◆ SELECTED PASSAGE:
- The Hon. Frank Stuart Miller

19th Premier of Ontario
- In office February 8, 1985 – June 26, 1985
- Monarch: Elizabeth II
- Lieutenant Governor: John Black Aird
- Deputy: Bob Welch Bette Stephenson
- Preceded by: Bill Davis
- Succeeded by: David Peterson

Leader of the Ontario PC Party
- In office January 26, 1985 – November 22, 1985
- Preceded by: Bill Davis
- Succeeded by: Larry Grossman

Leader of the Official Opposition
- In office July 2, 1985 – November 22, 1985
- Preceded by: David Peterson
- Succeeded by: Larry Grossman

Ontario MPP
- In office October 21, 1971 – September 10, 1987
- Preceded by: Robert Boyer
- Succeeded by: Ken Black
- Constituency: Muskoka

Personal details
- Born: Frank Stuart Miller May 14, 1927 Toronto, Ontario, Canada
- Died: July 21, 2000 (aged 73) Bracebridge, Ontario, Canada
- Resting place: Lakeview Cemetery, Gravenhurst
- Party: Progressive Conservative
- Children: Norm Miller

= Frank Miller (Canadian politician) =

19th Premier of Ontario (1927–2000)

◆ PROBLEMS TO WORK ON:
1. In the profile of Frank Miller, who succeeded him as the member for Muskoka?
2. From the rows below, pull out every line that contains the string "Where" and copy each one as it appears.

◆ ENTRIES SUPPLIED:
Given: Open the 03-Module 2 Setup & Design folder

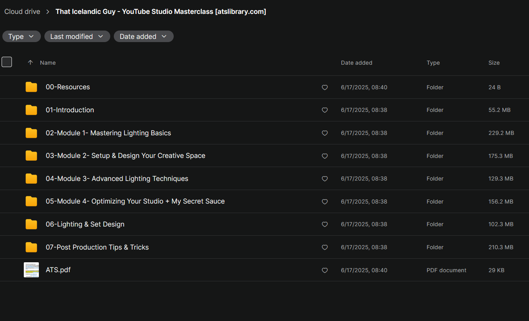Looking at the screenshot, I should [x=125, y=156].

--

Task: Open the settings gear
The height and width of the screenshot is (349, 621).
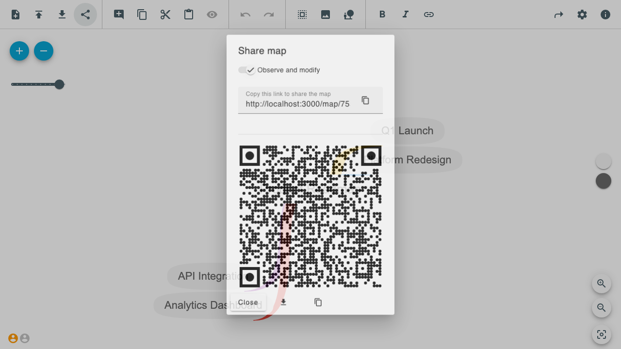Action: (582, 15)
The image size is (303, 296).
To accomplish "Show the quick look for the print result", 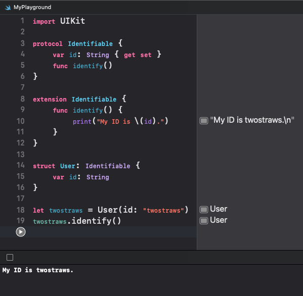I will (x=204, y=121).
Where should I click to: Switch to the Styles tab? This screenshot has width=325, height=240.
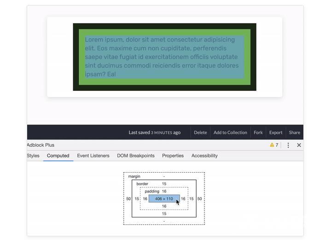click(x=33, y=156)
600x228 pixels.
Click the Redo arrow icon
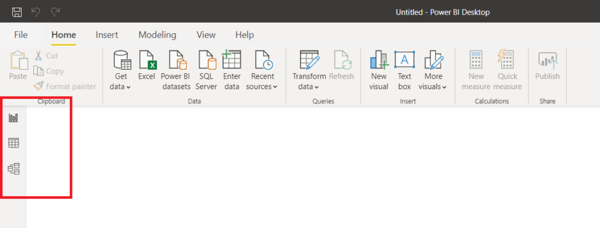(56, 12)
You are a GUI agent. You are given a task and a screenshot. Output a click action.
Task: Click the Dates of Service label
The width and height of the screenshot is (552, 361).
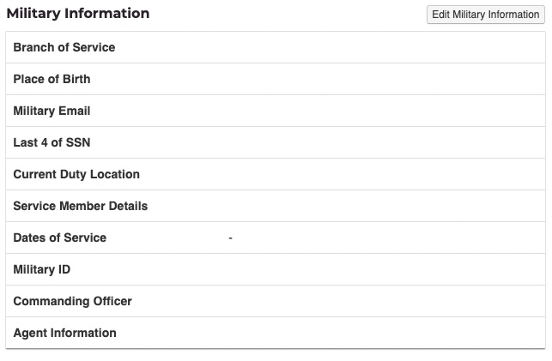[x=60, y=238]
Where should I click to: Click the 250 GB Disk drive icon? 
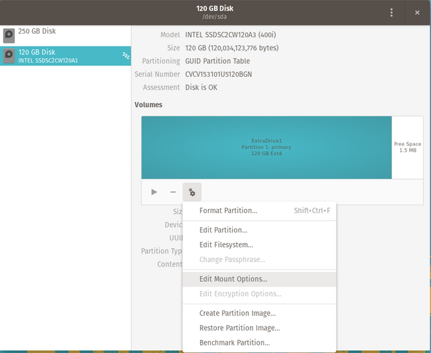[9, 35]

---

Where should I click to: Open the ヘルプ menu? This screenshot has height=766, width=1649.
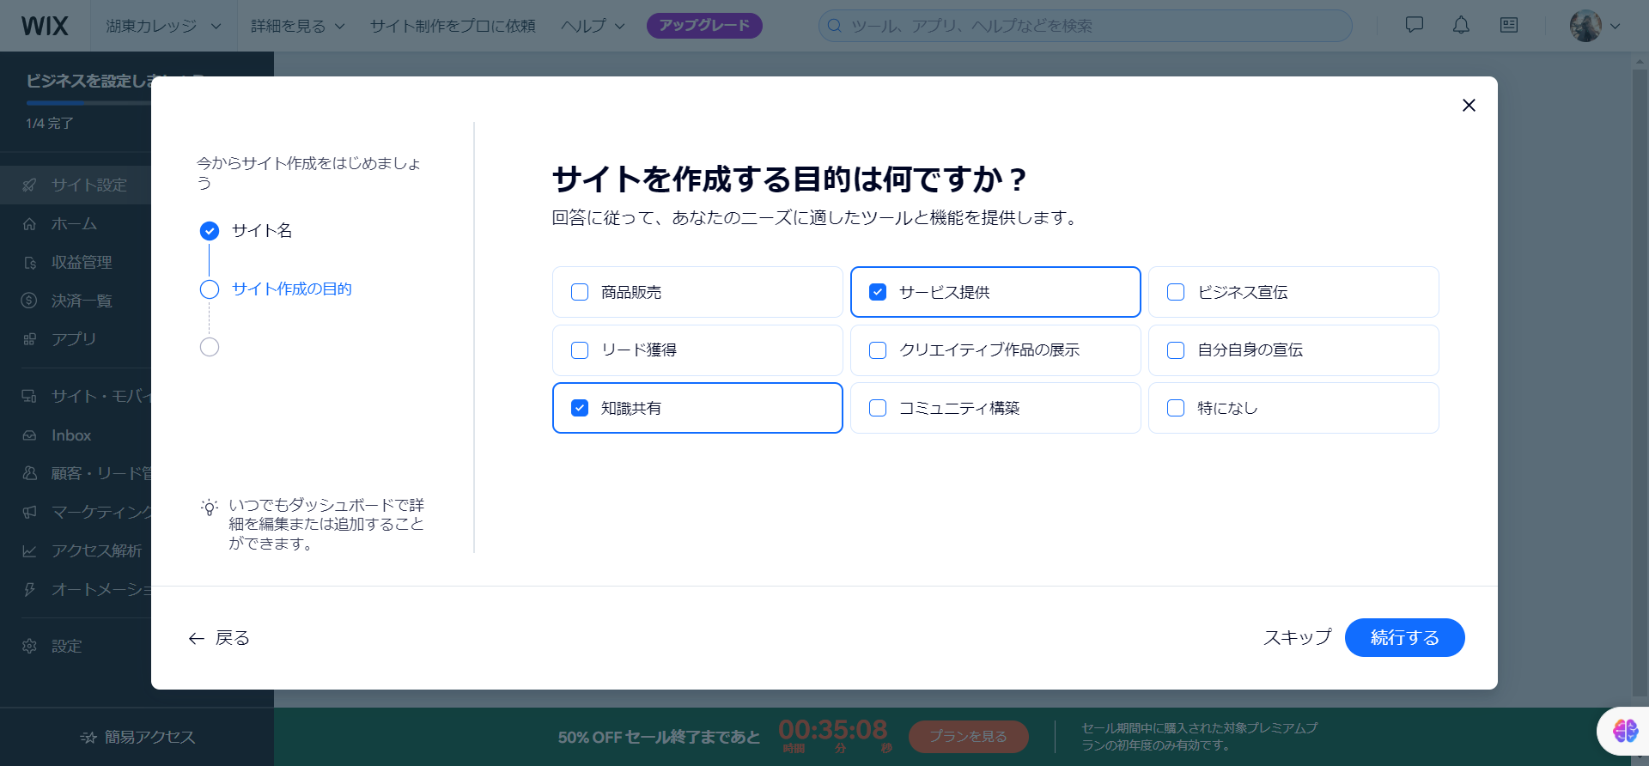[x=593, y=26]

◆ OUTPUTS:
1. Ken Black

2.
Where should I click to: Switch to the Styles tab? This screenshot has width=325, height=240.
Where should I click to: Click the 250 GB Disk drive icon? 
Where should I click to: Open the ヘルプ menu? This screenshot has height=766, width=1649.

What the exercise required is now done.